--- EXERCISE TASK ---
Repeat every one of the records below word for word, leaving the pictures out of your answer.

--- EXTRACTED DATA ---
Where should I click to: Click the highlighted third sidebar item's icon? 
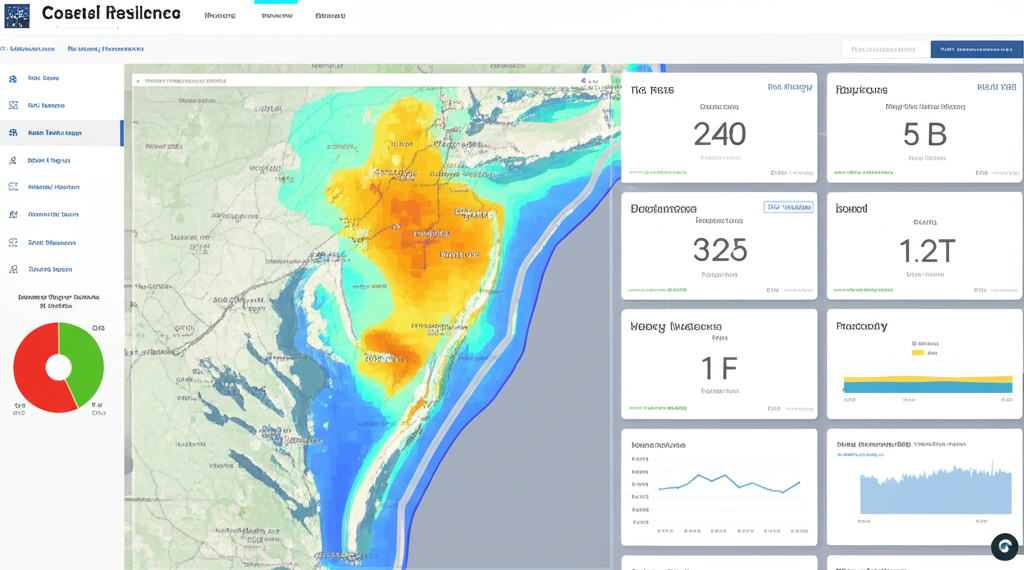coord(13,132)
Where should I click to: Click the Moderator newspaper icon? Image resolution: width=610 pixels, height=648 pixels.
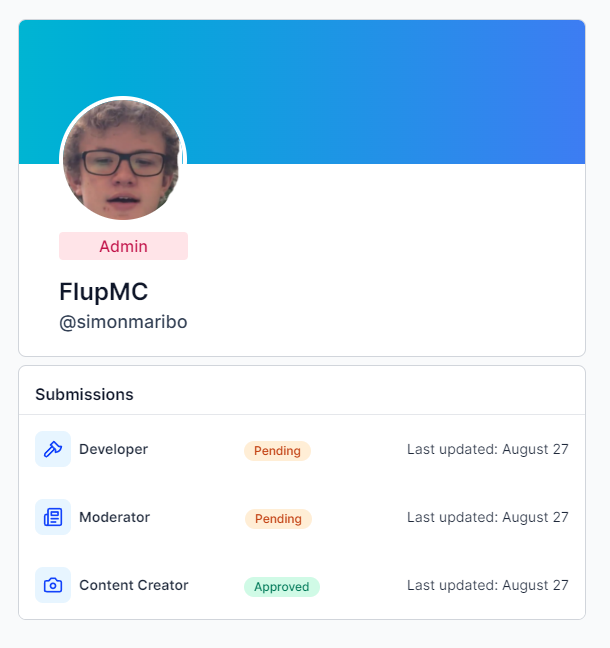coord(53,517)
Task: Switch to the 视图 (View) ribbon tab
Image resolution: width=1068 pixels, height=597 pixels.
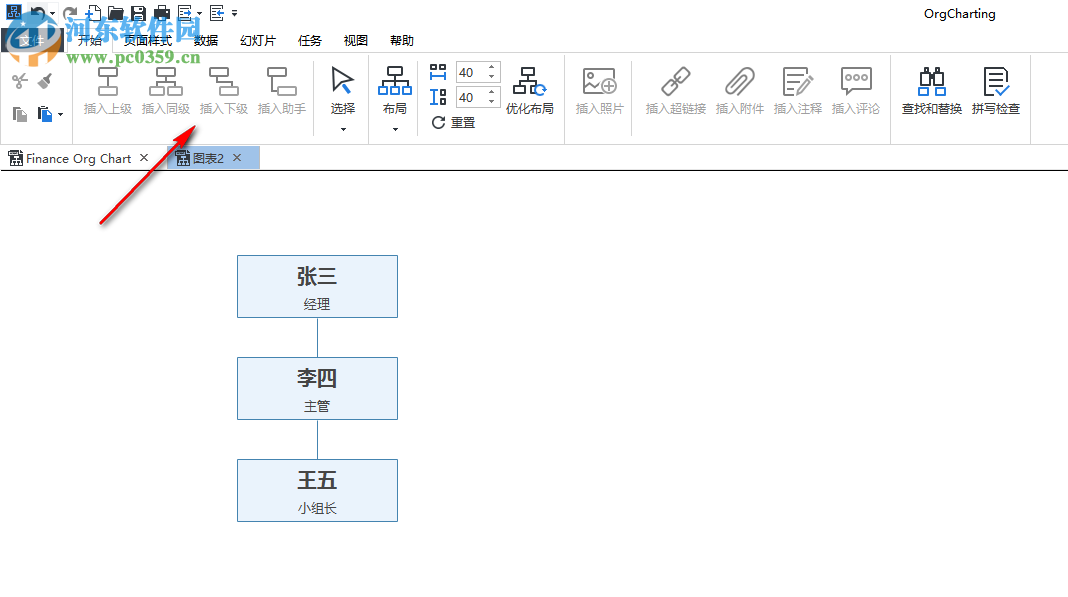Action: point(355,40)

--- ANSWER ---
Where should I click to: Click the highlighted third sidebar item's icon? 
coord(13,132)
Where should I click to: Click the Moderator newspaper icon? Image resolution: width=610 pixels, height=648 pixels.
coord(53,517)
Task: Switch to the 视图 (View) ribbon tab
Image resolution: width=1068 pixels, height=597 pixels.
Action: point(355,40)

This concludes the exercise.